Un patrimoine exceptionnel c’est un ensemble de phares remarquables.
Par exemple, si les atouts du phare de Cordouan justifient bien entendu son label “patrimoine mondial”, le cavalier seul de sa candidature l’a conduit à une gloire d’un magnifique isolement, celle du “primus inter pares”. Être le “premier parmi ses pairs”, même avec prestige, ne peut faire oublier que ce qui est unique en réalité c’est cette ceinture lumineuse dont Cordouan est certes, un des joyaux. La reconnaissance du premier n’emporte pas celle des autres. Lorsque “la façon de procéder rencontrera la qualité des temps“, gloire viendra à cette succession de phares, en mer comme à terre, à ces architectures diversifiées et chantiers prodigieux, à cette histoire maritime humaine densément riche.
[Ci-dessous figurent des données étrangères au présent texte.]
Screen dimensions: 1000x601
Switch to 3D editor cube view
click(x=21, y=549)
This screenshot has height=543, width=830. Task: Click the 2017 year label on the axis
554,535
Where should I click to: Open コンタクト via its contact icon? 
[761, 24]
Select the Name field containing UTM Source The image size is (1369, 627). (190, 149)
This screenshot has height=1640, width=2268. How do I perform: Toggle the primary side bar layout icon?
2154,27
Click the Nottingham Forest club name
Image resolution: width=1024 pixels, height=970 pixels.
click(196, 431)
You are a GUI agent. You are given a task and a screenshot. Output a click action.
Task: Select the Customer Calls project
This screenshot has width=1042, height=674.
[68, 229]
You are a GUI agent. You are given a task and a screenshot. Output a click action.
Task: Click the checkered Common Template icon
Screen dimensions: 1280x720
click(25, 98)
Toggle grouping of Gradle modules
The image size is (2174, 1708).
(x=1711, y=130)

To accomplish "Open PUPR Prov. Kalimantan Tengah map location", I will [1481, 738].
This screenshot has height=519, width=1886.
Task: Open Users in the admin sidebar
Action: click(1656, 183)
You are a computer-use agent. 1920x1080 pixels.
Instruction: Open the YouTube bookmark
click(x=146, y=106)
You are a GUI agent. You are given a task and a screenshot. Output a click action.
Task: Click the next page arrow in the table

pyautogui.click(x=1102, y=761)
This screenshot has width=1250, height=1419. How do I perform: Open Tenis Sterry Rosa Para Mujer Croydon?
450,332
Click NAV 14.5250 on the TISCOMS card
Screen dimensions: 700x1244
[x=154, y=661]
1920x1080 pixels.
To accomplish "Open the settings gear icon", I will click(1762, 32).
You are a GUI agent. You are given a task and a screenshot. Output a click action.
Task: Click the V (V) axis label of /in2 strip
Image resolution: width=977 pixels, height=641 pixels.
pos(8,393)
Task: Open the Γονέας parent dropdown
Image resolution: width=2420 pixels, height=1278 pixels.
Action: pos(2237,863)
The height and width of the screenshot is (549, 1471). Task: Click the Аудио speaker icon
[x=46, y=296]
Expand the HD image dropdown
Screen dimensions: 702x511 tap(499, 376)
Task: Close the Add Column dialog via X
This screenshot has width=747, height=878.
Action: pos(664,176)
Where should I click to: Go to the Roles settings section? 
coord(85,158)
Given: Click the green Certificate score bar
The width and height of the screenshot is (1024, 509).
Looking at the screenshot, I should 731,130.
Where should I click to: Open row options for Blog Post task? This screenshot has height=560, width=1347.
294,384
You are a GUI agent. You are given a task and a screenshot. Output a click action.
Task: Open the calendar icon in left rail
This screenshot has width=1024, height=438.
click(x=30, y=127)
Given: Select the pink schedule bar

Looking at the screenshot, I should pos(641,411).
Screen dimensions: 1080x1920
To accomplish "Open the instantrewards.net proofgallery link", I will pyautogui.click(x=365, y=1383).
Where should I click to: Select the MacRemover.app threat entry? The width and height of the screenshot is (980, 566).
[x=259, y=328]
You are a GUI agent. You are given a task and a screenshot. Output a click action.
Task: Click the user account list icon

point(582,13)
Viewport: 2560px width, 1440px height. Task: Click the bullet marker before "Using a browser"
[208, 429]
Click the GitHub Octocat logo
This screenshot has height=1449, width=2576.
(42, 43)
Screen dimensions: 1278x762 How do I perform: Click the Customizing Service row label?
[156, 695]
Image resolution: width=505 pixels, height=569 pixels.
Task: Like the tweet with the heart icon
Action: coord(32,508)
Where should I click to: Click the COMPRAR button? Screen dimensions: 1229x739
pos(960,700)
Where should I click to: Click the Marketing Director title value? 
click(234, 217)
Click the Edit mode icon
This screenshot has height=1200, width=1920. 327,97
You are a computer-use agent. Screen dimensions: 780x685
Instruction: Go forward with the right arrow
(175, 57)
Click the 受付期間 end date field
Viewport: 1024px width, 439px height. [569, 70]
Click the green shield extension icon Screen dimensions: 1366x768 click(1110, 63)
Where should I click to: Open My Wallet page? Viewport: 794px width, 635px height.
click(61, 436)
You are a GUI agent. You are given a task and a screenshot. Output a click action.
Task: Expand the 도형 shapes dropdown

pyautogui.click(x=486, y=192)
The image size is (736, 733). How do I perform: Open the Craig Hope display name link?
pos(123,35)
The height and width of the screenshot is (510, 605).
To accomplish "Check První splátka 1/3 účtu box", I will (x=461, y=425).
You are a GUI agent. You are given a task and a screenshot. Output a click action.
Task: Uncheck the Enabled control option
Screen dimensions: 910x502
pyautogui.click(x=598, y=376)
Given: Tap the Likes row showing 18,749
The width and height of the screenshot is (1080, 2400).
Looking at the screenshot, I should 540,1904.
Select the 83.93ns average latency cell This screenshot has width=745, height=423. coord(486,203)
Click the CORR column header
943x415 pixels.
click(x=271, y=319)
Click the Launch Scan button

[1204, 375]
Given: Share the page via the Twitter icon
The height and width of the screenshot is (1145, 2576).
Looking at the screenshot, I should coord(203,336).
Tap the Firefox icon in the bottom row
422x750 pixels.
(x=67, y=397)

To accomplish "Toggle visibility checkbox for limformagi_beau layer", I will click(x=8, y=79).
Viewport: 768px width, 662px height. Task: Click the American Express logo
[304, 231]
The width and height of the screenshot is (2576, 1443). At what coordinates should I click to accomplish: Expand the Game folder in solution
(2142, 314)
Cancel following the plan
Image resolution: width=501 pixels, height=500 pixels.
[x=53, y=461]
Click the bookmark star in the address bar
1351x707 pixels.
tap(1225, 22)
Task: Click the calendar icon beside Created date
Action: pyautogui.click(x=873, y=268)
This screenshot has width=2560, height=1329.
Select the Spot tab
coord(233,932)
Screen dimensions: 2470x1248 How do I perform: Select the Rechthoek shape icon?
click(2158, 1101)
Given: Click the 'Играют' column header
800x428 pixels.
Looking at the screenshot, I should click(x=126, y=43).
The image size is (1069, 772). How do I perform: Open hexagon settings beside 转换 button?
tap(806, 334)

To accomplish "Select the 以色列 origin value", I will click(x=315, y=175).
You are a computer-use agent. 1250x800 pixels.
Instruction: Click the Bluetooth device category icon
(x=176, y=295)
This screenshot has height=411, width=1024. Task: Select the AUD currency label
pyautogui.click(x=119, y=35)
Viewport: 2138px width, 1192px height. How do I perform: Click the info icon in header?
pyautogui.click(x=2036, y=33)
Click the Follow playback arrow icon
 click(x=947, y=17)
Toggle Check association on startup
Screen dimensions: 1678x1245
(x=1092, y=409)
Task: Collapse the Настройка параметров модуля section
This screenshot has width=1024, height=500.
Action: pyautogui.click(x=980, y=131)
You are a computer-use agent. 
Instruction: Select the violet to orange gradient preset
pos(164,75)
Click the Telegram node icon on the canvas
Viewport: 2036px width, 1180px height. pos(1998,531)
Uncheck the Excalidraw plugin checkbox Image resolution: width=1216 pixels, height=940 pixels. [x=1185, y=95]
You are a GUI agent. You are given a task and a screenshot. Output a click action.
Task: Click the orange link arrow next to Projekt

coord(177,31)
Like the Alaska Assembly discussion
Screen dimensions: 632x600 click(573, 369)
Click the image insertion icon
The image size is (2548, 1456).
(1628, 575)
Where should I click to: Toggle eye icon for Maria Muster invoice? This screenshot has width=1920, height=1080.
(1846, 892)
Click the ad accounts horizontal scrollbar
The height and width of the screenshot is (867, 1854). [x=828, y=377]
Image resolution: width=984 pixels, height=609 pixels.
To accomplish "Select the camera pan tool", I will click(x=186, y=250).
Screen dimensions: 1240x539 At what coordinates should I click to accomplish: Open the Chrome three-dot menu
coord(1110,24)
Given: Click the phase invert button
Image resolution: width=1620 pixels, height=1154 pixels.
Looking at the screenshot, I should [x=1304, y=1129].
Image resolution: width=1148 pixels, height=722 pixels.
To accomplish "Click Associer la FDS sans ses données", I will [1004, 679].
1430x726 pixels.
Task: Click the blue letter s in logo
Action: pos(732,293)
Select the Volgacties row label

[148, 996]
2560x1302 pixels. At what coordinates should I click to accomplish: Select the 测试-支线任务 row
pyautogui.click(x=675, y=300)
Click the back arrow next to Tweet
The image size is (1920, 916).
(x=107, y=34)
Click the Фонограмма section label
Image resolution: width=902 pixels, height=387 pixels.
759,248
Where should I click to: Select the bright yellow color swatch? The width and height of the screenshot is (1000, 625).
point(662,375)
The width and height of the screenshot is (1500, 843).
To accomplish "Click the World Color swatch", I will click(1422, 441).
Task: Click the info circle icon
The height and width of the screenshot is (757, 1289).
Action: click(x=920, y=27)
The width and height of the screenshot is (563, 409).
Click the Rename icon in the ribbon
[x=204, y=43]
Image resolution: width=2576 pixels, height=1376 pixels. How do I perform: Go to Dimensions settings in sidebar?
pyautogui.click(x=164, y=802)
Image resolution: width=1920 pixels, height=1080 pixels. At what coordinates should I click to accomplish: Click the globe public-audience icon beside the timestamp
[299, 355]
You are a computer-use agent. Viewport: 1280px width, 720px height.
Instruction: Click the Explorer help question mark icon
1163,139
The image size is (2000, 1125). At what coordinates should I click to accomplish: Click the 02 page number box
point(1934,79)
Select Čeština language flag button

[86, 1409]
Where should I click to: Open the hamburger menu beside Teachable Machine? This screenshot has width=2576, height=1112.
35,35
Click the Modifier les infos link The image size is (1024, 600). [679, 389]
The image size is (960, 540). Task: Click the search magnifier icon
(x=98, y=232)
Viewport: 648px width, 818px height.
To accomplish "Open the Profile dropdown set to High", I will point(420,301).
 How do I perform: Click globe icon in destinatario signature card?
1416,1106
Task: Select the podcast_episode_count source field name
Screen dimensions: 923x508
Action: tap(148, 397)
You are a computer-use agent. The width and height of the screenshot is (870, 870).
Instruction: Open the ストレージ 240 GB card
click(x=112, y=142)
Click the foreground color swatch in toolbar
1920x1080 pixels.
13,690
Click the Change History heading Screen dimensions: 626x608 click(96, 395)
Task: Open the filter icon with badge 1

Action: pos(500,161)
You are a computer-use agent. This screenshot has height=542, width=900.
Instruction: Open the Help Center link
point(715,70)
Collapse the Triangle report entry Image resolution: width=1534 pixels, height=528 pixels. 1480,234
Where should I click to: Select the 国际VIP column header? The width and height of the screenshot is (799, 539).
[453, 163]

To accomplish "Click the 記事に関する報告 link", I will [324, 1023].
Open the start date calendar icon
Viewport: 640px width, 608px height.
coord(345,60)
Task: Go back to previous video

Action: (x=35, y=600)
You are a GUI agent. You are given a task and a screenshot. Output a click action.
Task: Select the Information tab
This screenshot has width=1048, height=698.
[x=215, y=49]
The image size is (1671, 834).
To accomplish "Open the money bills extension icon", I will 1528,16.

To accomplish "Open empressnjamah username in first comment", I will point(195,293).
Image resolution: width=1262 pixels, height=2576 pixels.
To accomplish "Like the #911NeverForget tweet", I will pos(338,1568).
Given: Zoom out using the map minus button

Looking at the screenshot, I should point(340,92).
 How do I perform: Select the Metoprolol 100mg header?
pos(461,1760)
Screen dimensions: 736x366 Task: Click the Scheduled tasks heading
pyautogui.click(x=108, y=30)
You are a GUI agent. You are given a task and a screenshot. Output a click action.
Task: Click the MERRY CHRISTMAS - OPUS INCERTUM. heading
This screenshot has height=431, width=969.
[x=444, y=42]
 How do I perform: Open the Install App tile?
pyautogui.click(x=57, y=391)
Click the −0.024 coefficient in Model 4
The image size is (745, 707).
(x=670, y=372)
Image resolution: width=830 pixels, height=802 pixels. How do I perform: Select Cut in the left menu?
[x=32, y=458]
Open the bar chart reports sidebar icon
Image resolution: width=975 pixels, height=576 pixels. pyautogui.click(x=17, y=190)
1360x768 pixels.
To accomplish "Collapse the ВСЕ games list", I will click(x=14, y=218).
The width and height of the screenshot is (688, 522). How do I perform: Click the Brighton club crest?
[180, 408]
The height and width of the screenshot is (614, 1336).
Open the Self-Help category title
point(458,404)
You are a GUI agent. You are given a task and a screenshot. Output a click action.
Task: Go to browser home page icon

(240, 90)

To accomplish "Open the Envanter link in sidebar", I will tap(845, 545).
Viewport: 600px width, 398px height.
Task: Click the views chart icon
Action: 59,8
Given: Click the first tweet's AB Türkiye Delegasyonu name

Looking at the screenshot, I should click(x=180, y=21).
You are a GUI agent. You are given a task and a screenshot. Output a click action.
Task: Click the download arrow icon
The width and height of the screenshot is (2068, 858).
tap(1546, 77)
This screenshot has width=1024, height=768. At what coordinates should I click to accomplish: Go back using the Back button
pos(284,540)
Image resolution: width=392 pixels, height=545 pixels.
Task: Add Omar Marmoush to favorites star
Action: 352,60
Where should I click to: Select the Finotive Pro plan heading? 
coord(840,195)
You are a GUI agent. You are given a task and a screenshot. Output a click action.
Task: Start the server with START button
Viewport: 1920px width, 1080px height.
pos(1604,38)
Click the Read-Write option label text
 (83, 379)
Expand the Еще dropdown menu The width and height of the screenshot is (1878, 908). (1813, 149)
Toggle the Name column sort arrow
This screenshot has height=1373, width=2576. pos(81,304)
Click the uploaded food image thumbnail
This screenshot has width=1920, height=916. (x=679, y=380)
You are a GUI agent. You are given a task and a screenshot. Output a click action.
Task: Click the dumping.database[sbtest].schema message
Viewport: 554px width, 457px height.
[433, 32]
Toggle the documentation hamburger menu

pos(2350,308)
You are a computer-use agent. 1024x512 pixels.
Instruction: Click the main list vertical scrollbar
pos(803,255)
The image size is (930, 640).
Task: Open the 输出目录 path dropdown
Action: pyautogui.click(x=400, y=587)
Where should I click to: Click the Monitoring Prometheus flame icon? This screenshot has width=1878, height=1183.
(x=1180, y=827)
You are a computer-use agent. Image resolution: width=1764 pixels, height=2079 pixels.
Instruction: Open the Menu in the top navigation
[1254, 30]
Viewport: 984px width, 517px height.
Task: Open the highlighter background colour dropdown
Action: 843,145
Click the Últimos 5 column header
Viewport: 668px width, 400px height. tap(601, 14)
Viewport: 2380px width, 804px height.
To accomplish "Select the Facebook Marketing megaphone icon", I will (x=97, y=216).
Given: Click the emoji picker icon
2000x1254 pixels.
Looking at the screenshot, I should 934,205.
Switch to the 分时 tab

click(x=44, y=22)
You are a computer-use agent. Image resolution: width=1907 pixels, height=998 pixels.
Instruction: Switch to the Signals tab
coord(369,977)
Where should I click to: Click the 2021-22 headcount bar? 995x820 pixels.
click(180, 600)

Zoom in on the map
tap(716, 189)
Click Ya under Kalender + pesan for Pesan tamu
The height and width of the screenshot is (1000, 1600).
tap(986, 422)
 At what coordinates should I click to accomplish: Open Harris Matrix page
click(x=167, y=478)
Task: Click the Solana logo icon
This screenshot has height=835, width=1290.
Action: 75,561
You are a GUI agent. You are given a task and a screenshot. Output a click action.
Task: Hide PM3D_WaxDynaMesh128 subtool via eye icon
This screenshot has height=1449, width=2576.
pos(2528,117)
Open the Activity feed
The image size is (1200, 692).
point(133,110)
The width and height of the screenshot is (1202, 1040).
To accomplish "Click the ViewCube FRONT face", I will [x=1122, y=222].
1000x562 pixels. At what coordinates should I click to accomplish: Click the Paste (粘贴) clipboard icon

Car cette saga industrielle et scientifique mondialement couronnée par le nom de Fresnel s’écrit depuis plus de 400 ans, tous phares et feux confondus, pour former un corpus patrimonial unique au monde.
Cette conception unitaire du patrimoine des phares et balises est défendue avec constance par la SNPB depuis ses origines. Plusieurs déconvenues importantes ayant déjà affecté ce patrimoine riche et diversifié démontrent que sa spécificité mérite à l’évidence une organisation structurée et coordonnée à tous les niveaux y compris budgétaire, à l’instar du Conservatoire du Littoral dont le succès n’est plus à démontrer. C’est une décision qui appartient au politique. Son retardement obère l’avenir de ce patrimoine.